Market surveys from the National Association for Critical Illness Insurance indicate that CI buyers are usually under age 55. However, the majority of LTC buyers are over 55. Yet the LTC industry continues to promote and encourage younger people to purchase LTC because the premiums are lower and the underwriting requirements are more likely to be met. As a result, CI and LTC currently seem to be competing for the same consumer: the pre-retirement population.

The federal and state governments provide incentives for the purchase of LTC insurance, such as tax incentives, the opportunity to pay LTC premiums with HSA monies, and asset protection from Medicaid spend-down requirements. Even so, LTC sales are not growing and are even declining. Meanwhile, CI sales grew modestly in 2004 and 2005, according to NACII research, and CI premium held steady at approximately $130 million.

Both products provide asset protection for pre- and post-retirement. Pigeonholing CI as a pre-retirement product and LTC as a post-retirement product or encouraging consumers to purchase both products is not an affordable strategy.
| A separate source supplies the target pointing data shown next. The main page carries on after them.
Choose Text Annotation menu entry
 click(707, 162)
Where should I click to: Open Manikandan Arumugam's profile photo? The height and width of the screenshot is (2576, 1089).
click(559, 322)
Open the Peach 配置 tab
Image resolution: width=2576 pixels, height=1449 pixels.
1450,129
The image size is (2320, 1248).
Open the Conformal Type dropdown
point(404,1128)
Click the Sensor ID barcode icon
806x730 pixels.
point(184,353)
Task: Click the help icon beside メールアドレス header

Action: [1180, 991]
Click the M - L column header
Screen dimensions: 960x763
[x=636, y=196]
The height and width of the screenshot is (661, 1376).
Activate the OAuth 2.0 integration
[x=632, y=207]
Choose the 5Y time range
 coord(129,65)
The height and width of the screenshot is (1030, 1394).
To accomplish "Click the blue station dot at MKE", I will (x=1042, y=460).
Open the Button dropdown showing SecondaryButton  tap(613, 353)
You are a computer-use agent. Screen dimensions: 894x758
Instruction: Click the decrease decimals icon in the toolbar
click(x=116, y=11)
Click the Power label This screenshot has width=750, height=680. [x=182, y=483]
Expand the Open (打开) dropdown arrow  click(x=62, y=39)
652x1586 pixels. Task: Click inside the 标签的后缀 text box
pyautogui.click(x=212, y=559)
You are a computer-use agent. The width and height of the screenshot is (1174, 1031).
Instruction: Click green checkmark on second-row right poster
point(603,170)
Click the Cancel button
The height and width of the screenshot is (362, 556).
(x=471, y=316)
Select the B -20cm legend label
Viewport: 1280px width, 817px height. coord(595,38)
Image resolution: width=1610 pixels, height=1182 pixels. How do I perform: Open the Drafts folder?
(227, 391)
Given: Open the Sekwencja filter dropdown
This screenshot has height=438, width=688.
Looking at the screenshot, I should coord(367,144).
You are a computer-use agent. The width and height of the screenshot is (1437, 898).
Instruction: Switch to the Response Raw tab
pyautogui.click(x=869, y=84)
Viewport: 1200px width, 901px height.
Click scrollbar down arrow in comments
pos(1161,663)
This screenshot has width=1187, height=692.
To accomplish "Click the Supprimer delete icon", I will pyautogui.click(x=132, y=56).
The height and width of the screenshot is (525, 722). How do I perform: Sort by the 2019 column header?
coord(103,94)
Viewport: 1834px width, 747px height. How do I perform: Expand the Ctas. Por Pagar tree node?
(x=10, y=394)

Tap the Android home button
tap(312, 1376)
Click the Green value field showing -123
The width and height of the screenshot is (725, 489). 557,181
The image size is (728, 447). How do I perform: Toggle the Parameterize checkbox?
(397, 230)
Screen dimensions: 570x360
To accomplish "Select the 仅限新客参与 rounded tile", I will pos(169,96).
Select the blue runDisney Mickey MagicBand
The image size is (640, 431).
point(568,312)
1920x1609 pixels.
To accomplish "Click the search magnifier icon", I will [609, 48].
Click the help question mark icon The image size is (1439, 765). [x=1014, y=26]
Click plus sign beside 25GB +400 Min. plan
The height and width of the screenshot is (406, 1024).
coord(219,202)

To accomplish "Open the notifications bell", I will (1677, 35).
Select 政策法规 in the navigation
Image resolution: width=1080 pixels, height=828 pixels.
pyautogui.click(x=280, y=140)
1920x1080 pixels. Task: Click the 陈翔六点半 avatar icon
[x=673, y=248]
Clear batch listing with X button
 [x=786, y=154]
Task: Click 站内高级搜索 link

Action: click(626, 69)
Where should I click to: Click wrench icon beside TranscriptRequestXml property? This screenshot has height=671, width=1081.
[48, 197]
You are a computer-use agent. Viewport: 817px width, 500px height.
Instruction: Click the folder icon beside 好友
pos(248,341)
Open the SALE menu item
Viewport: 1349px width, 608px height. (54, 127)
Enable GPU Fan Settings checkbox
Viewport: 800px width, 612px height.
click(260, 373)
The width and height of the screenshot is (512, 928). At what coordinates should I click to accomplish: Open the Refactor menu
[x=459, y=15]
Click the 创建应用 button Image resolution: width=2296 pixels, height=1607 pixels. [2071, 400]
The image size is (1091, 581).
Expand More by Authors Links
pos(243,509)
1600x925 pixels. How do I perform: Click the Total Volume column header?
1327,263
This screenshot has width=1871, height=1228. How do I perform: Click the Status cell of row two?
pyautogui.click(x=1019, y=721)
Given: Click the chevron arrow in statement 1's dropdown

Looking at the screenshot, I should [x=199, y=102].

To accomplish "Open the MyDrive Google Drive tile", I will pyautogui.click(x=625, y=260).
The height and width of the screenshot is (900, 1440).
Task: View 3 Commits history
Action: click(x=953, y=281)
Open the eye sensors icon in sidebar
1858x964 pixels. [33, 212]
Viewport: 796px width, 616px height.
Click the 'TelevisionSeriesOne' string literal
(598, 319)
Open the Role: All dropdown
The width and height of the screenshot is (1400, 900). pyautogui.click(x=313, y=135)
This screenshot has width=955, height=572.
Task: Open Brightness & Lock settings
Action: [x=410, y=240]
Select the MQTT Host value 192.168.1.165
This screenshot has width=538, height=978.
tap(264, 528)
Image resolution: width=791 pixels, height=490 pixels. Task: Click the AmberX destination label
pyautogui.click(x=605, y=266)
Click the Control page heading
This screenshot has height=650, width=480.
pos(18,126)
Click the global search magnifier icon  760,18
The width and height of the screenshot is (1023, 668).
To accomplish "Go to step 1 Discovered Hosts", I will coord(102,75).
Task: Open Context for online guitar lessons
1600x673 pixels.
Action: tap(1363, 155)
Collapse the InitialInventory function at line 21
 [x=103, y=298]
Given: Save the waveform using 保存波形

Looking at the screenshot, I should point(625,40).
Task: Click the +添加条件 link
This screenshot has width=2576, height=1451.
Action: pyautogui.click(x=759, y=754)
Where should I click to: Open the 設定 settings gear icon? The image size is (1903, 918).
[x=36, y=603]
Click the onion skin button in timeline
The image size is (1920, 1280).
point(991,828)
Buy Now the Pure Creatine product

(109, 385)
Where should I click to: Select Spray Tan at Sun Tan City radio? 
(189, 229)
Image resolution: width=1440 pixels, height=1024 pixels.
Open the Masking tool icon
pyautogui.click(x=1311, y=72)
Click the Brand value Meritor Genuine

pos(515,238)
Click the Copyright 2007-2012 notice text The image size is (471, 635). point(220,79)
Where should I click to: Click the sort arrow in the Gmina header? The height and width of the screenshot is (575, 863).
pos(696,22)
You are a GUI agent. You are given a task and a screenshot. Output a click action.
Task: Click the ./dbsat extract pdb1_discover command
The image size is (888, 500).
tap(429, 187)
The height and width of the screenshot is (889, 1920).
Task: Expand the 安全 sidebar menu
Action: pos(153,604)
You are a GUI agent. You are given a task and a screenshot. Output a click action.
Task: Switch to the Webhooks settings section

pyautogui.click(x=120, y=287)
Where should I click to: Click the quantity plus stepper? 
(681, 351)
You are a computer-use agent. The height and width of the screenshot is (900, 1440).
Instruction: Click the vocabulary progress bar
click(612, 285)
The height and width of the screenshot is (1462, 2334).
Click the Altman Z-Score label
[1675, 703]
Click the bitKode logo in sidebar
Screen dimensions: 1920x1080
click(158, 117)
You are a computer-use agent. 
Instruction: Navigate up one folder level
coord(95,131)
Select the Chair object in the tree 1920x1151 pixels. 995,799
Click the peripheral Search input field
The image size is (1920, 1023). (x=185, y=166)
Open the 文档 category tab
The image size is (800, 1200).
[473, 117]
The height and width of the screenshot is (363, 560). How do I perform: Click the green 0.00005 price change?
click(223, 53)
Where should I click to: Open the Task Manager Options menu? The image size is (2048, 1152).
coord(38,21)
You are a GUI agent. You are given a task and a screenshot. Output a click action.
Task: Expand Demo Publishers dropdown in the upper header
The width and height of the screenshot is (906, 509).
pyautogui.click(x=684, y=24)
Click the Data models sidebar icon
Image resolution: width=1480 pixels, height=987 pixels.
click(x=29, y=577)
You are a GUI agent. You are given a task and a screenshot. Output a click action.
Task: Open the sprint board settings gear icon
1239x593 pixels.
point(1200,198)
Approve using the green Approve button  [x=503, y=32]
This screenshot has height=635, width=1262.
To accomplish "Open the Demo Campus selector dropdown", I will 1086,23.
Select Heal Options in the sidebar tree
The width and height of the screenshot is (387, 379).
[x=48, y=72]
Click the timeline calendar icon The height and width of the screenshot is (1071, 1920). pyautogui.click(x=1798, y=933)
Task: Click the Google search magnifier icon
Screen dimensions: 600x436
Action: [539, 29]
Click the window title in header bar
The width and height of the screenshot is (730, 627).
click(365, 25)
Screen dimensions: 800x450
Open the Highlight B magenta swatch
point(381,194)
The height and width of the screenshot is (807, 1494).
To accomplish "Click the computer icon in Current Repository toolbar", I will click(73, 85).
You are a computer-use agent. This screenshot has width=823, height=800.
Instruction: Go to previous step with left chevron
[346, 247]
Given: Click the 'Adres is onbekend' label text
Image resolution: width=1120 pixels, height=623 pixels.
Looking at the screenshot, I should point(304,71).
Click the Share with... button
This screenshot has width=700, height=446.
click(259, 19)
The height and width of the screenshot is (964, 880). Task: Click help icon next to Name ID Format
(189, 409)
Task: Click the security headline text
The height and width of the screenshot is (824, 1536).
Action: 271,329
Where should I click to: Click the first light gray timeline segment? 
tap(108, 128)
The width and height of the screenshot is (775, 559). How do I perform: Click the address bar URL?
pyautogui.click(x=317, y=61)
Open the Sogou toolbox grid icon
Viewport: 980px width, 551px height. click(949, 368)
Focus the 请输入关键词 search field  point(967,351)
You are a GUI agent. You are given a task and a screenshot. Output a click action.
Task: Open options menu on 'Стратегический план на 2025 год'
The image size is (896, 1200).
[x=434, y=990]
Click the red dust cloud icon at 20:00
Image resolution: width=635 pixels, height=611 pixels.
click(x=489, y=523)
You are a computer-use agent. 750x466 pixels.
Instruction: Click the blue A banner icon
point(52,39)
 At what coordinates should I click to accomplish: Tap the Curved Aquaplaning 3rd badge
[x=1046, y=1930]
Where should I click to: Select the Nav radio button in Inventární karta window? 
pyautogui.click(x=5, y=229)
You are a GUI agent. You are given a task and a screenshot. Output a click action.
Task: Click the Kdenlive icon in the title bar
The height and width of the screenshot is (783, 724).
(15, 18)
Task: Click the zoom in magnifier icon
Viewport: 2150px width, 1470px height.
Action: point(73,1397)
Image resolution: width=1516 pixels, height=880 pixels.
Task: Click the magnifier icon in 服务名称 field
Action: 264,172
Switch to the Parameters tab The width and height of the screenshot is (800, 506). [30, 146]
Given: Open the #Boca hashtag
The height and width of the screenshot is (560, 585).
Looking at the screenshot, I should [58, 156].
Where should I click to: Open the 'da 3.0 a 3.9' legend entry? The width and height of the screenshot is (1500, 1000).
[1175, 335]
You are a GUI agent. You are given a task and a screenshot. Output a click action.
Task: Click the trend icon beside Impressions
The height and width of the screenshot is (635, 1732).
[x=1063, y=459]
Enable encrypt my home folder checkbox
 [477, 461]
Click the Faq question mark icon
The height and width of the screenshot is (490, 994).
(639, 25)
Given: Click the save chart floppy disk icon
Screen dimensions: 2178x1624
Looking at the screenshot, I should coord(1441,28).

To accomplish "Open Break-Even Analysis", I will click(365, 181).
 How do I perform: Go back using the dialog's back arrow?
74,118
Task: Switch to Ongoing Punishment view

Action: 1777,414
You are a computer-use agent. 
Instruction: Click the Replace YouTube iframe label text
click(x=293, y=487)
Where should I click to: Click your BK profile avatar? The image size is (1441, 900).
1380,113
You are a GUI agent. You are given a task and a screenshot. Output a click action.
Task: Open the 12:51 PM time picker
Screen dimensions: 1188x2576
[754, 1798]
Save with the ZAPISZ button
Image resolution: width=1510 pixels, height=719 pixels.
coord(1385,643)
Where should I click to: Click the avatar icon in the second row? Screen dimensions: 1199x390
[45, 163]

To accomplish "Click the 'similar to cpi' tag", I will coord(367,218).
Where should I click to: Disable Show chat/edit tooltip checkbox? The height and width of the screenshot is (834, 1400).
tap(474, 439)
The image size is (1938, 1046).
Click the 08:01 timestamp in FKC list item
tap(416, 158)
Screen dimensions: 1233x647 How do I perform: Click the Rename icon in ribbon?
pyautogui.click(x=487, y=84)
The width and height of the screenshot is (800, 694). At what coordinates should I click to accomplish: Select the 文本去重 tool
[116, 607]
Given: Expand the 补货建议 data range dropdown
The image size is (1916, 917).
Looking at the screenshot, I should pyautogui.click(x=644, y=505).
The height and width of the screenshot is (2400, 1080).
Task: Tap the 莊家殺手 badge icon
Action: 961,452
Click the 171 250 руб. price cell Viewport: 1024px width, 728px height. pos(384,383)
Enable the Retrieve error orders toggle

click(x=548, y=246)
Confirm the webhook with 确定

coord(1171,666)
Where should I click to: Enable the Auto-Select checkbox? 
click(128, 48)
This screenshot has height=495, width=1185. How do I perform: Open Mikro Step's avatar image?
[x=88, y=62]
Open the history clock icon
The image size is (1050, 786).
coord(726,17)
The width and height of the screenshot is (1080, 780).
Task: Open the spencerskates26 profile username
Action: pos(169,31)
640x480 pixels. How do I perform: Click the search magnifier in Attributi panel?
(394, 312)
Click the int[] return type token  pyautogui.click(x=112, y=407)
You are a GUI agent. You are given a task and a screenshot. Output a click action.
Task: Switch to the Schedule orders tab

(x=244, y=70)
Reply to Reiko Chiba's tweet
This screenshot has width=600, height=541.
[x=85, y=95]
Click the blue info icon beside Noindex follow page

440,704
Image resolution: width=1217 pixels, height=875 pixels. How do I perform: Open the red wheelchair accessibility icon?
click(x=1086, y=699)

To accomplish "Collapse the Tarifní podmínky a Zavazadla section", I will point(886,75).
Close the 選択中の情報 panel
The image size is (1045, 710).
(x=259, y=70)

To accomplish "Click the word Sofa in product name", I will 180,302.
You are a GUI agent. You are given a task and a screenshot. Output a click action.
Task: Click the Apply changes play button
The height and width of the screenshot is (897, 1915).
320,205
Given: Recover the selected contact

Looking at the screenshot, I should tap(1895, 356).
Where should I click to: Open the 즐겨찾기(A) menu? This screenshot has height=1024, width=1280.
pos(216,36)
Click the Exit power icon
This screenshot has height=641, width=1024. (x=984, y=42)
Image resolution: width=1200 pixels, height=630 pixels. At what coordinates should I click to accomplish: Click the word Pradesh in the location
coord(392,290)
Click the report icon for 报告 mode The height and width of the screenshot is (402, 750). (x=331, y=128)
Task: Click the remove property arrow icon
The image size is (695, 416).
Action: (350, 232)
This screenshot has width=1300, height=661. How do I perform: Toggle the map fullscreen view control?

A possible solution: Develop something comparable to lifecycle mutual funds that enable pre-retirees to make contributions to help fund their retirement. Since the asset allocation is done automatically, based on the age, this alleviates consumer concerns over deciding the appropriate allocation.

Perhaps the insurance industry could use this as a model for an integrated CI/LTC. Here, proper allocation of CI and LTC benefits would change as a person nears retirement age. This integrated product could also contain an inflation protection factor to maintain adequate benefits for both pre- and post-retirement years.

This is an era of consumer empowerment. Decision making has shifted from employer to employee in selecting the best insurance product(s) for one’s healthcare and retirement needs. The industry’s challenge will be to design an affordable, integrated CI/LTC product as a possible solution for these needs.